Document text:
[Begin]
ECB staff also raised their estimates for eurozone GDP this year and next, while inflation estimates were edged higher. Trichet announced the ECB would pump more one-year funds into the financial system at just 1 percent interest later this month. "There are increasing signs of stabilisation in economic activity in the euro area and elsewhere," he told a news conference.
"This is consistent with the expectation that the significant contraction in economic activity has come to an end and is now followed by a period of stabilisation and very gradual recovery." Germany and France, the region's biggest economies, unexpectedly bounced out of recession in the second quarter. The overall eurozone economy shrank only 0.1 percent against the previous three months, following a 2.5 percent drop in January-March. However, asked about how long the ECB would keep up its ultra-loose policy, Trichet said: "Today is no time to exit."
In an attempt to dampen expectations of a full-blown recovery, Trichet said it was vital that markets demonstrated "prudence and caution" and warned that the 16-nation bloc faced a decidedly "bumpy road" ahead. Economists worry that the momentum will be lost once central banks and governments around the world begin to take away the emergency support measures built up during the crisis.
They have also raised doubts about the speed and sustainability of any recovery because unemployment, which reached 9.5 percent in July, is at the highest in more than 10 years. Against a backdrop of encouraging data in recent weeks, ECB staff lifted their economic forecasts.
New quarterly staff projections put gross domestic product growth in the 16-nation region at between -0.5 and +0.9 percent next year, giving a midpoint of +0.2 percent, compared with a range of -1.0 percent to +0.4 percent in the June forecasts. ECB staff also upgraded their projections for this year, and said they expected GDP to fall between 4.4 and 3.8 percent in 2009, a slightly smaller contraction than the 5.1 to 4.1 percent range given in June.
[End]
Supplied information:
[Begin]
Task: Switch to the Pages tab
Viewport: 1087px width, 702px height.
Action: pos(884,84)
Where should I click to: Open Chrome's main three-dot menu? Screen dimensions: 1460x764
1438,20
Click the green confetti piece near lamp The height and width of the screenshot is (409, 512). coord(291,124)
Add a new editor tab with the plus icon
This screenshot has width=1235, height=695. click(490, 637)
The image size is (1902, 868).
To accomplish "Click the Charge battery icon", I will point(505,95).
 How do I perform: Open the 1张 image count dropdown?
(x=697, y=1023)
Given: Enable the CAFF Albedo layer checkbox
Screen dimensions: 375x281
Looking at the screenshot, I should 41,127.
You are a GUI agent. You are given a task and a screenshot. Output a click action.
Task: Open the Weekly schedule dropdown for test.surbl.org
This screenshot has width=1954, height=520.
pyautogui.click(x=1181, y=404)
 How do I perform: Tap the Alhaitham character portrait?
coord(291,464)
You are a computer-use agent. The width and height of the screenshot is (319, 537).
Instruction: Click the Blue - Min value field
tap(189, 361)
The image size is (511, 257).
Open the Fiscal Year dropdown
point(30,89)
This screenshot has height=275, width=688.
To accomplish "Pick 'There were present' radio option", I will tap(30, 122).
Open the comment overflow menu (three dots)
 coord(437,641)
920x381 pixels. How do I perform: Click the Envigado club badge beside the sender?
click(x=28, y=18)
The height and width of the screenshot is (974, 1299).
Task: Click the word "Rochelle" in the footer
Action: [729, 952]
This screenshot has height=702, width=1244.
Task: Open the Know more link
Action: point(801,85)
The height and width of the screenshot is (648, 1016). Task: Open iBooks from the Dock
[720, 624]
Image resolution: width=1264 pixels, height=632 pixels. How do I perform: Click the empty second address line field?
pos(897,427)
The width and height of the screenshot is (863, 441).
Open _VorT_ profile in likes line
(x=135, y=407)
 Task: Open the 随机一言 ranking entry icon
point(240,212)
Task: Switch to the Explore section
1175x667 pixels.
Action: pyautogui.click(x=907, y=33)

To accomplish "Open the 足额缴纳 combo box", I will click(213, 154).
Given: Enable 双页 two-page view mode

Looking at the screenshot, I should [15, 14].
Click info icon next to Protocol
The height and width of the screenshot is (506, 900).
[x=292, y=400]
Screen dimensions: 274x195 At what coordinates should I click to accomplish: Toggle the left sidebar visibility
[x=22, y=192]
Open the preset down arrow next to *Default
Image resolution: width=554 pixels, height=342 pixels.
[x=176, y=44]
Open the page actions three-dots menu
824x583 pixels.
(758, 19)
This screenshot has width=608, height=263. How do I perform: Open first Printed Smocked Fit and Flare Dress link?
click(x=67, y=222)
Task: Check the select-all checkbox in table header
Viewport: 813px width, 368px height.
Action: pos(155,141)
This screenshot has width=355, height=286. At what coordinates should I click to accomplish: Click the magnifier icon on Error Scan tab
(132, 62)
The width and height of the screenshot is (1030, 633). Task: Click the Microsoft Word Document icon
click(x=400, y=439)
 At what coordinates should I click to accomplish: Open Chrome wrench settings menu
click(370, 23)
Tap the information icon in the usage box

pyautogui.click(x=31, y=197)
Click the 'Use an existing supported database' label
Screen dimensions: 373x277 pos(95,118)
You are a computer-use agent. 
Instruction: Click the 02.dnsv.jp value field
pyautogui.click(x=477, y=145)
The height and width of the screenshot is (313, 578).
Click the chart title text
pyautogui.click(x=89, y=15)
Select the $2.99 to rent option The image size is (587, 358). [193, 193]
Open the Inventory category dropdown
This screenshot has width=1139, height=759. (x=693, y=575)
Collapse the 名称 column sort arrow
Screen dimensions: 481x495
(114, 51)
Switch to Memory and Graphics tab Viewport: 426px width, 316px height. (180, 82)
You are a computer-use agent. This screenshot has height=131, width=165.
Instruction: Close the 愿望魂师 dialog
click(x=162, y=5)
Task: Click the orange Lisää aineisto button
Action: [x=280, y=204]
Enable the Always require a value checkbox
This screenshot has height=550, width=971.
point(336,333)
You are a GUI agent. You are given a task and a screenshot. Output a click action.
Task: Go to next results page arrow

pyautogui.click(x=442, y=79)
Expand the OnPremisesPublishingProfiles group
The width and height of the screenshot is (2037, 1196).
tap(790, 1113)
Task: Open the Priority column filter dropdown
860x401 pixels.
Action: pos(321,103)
[End]
Problems:
1. Answer these from the ECB outlook article:
(a) At what interest rate would the ECB supply more one-year funds?
(b) What was the unemployment rate in July?
(c) What midpoint did the new staff projections give for GDP growth next year?
2. Please carry the ECB outlook article forward from its final sentence.
The data has no connection to the ECB outlook article.

Results:
1.
(a) 1 percent
(b) 9.5 percent
(c) +0.2 percent

2.
The ECB expected inflation to remain subdued and price stability to be maintained over the medium term, Trichet added. All 80 economists polled by Reuters had forecast the decision to keep rates at their current all-time low for the fourth month running and markets were little moved by the decision.
Trichet stuck to the line that the eurozone's record-low interest rates remained "appropriate", bolstering expectations that the ECB won't raise them until the third quarter next year at the earliest. Sweden also kept interest rates on hold earlier on Thursday.
The need for caution on the nascent economic recovery was underscored as ECB policymakers met. Euro zone retail sales fell unexpectedly in July, data revealed, a reminder that demand remains fragile at best. Trichet confirmed the ECB would offer banks unlimited 12-month funds at a flat rate of 1.0 percent at an operation later this month, offering no sign of easing up on its unconventional measures to support the economy.
In late June, the ECB flooded markets with a record of 442 billion euros of one-year funds, which they are still digesting, in an effort to kick-start lending. The ECB had previously said two other such operations, scheduled for September and December, could be at a higher rate. But Trichet said: "This decision (to keep the rate at 1 percent) should promote the extension of credit to the euro area economy and therefore further underpin its economy."